The shadow trader

Domenico Giordano2025-12-1112 min · read

Backtests on cryptocurrency strategies, in my limited experience and in the broader literature, tend to be optimistic by an amount that is large enough to flip the sign of the result. There is by now a substantial body of work on this: transaction-cost adjustment, slippage models, latency simulation, all bolted on after the fact in an attempt to reconcile a backtest that says profitable with a live run that says broke.

I want to write here about a different approach, which I do not think is novel (the idea must have been reinvented many times) but which I have not seen written down cleanly enough that I can point a colleague at it. I will call it the shadow trader. It is an architectural pattern: a simulator that runs in parallel to a live detection pipeline, shares the same in-memory state, and writes one record per detected opportunity describing what the live executor would have done with it.

The headline result of running a shadow trader against three days of triangular arbitrage detections on Binance Spot, across roughly 28,000 candidate opportunities, was a median bias of -65 bps relative to the naive backtest on the same events. That is large: roughly three times the size of the fees on a three-leg cycle. It is more than enough to convert a strategy from "looks profitable" to "is structurally a loser." And it does not come from latency, or from slippage, or from market impact. It comes from the part of the backtest that I had not thought to write.

What the backtest looked like

The standard backtest in this domain has three steps. Compute the gross profit ratio of a three-leg cycle from the top-of-book prices on each leg. Subtract the cumulative fee. If the remainder is above some threshold, count it as a profitable opportunity.

This is what I had. I had run it for weeks. It produced numbers that, taken at face value, said the strategy was tradeable about 20% of the time on certain paths. The numbers were precise to four decimal places. They were reported in basis points. They had statistical tests around them.

The numbers were also, all of them, wrong by an amount that exceeded the strategy's edge.

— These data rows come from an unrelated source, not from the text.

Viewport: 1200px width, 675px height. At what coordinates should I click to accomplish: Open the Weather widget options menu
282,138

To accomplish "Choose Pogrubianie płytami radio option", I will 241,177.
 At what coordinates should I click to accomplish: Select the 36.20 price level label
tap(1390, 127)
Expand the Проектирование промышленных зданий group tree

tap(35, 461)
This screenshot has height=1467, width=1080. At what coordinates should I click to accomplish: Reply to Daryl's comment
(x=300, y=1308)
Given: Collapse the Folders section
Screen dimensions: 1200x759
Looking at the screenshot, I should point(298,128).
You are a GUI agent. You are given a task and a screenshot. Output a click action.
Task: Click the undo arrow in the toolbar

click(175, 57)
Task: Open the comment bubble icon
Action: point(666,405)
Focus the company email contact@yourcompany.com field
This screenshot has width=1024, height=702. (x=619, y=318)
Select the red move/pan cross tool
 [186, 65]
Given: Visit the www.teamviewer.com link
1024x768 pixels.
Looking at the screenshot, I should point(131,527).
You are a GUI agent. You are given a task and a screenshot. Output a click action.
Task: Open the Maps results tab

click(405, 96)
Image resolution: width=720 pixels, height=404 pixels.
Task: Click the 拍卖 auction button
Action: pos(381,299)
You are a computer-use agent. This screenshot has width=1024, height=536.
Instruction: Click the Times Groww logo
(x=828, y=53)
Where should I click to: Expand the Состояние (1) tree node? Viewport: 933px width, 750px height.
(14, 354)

The reason was specific. A live execution path on Binance applies several order-routing filters at the moment a trade is sent. The most important are stepSize, which rounds the quantity down to the asset's tradable increment; minNotional, which rejects orders whose notional value is below an asset-specific floor; minQty, which rejects orders below an asset-specific minimum quantity; and the top-of-book depth, which caps any order's effective fill at the visible liquidity. Each of these silently changes the quantity that would actually be filled, in a direction that costs the trader money.

A backtest that takes the top-of-book quantity and divides by the budget gives an upper bound on what the cycle could yield under conditions where the filters do not bite. That upper bound is what I had been computing. It is not what the live executor would produce.

The shadow trader as a structural choice

The naive fix, which I tried first and rejected, was to post-process the backtest output and apply the filters to it. Take the JSONL of detections, walk through each one, recompute the effective quantity after stepSize truncation, check minNotional, check minQty, recompute the profit ratio on the truncated amount.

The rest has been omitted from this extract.